Jenna Robinson of the Martin Center lists 10 books she and her colleagues would like to see under the Christmas tree.

Some are well-known classics that we’d like to revisit. Others are new additions to the higher education conversation. All of them would be welcome additions to the Martin Center library.

Education and Jobs: The Great Training Robbery by Ivar Berg and Sherry Gorelick

From the publisher: “In this famous study, selected by the New York Times Book Review as one of the most important social science books of 1971, the author argues that the familiar correlation between educational training and job performance is a myth and that the upgrading of the supply of labor is meaningless unless we reconsider the nature of the demand.” …

Searching for Utopia: Universities and Their Histories by Hanna Holborn Gray

From the publisher: “In Searching for Utopia, Hanna Holborn Gray reflects on the nature of the university from the perspective of today’s research institutions.

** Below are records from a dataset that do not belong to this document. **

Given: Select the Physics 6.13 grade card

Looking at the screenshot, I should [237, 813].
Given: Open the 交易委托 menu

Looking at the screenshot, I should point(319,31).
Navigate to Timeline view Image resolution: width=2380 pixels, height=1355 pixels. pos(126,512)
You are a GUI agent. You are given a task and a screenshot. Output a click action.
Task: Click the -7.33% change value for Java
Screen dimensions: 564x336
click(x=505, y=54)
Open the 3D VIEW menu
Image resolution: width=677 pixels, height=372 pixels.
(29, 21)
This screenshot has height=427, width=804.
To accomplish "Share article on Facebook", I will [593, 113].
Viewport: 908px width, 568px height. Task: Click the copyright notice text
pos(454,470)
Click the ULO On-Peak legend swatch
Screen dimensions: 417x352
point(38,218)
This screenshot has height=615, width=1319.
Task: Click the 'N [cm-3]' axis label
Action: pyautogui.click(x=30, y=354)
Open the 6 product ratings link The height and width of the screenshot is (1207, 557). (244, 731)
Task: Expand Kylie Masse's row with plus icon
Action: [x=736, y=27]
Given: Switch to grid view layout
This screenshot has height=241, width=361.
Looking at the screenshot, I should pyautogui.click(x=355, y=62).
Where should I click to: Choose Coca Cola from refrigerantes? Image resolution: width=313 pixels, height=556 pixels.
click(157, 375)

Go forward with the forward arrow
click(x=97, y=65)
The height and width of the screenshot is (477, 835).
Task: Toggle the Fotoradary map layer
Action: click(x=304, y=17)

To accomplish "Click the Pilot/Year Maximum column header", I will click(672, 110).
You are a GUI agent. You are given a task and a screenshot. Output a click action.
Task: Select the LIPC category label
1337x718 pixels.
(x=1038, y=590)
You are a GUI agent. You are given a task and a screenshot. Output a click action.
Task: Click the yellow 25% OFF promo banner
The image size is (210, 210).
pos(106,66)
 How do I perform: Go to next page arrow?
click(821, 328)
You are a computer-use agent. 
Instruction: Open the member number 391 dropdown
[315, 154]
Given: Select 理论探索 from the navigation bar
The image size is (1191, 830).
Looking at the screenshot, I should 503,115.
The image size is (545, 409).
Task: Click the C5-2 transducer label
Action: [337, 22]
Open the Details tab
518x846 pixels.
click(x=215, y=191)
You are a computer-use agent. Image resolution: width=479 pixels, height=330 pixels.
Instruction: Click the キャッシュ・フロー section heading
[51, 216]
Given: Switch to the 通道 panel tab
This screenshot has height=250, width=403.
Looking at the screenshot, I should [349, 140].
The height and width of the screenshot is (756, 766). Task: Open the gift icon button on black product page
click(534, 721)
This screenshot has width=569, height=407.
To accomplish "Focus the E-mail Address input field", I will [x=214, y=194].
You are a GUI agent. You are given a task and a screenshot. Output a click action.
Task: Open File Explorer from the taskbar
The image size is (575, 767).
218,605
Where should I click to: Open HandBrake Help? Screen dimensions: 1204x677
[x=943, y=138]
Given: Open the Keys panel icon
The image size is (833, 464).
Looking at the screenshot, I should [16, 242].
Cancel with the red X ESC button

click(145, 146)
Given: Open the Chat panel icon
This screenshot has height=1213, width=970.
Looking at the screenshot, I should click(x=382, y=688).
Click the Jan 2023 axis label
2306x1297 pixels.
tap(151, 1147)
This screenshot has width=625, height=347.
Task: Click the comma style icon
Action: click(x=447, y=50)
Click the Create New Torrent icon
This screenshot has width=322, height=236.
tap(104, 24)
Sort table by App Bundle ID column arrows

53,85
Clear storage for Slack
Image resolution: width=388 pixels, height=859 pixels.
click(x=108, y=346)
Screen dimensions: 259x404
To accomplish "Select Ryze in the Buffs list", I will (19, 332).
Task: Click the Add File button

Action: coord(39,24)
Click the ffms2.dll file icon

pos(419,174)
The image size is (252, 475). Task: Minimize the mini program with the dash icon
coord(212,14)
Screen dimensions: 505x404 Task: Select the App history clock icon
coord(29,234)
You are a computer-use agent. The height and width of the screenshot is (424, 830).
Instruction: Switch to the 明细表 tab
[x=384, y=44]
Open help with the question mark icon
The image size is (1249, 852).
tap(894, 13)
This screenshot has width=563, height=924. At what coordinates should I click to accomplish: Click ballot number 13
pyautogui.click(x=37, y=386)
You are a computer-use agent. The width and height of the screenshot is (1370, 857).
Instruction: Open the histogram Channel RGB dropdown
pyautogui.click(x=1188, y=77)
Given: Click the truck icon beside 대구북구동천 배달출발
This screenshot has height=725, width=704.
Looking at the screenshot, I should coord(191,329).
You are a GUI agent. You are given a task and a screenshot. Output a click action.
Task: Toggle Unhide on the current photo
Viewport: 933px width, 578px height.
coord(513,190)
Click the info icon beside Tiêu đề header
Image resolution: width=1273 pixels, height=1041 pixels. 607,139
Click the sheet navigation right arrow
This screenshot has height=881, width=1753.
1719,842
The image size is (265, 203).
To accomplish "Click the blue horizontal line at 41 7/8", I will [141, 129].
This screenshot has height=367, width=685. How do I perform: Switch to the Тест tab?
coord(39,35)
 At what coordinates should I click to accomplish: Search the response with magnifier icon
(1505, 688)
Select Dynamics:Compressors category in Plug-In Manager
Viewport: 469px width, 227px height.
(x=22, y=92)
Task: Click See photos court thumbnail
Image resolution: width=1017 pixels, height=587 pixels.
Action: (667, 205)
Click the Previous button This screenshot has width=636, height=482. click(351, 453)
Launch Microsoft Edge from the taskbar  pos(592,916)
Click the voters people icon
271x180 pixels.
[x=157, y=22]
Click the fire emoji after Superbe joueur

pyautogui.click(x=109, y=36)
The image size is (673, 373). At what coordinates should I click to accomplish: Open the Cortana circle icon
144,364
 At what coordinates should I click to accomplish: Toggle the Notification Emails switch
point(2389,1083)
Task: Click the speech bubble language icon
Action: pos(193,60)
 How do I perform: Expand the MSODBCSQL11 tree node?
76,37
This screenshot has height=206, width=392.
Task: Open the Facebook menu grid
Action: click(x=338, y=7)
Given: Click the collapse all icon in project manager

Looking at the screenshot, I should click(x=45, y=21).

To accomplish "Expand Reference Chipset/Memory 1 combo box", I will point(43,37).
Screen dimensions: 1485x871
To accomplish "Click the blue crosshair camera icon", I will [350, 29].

In particular, she examines the ideas of former University of California president Clark Kerr as expressed in The Uses of the University, written during the tumultuous 1960s. She contrasts Kerr’s vision of the research-driven ‘multiversity’ with the traditional liberal educational philosophy espoused by Kerr’s contemporary, former University of Chicago president Robert Maynard Hutchins.” …

Education in a Free Society by Anne Husted Burleigh

From the publisher: “A position paper by Benjamin A. Rogge and Pierre F. Goodrich leads off this fine collection advocating an educational system based strictly on private and voluntary institutions. Anne Husted Burleigh is a writer and a contributing editor for Crisis.”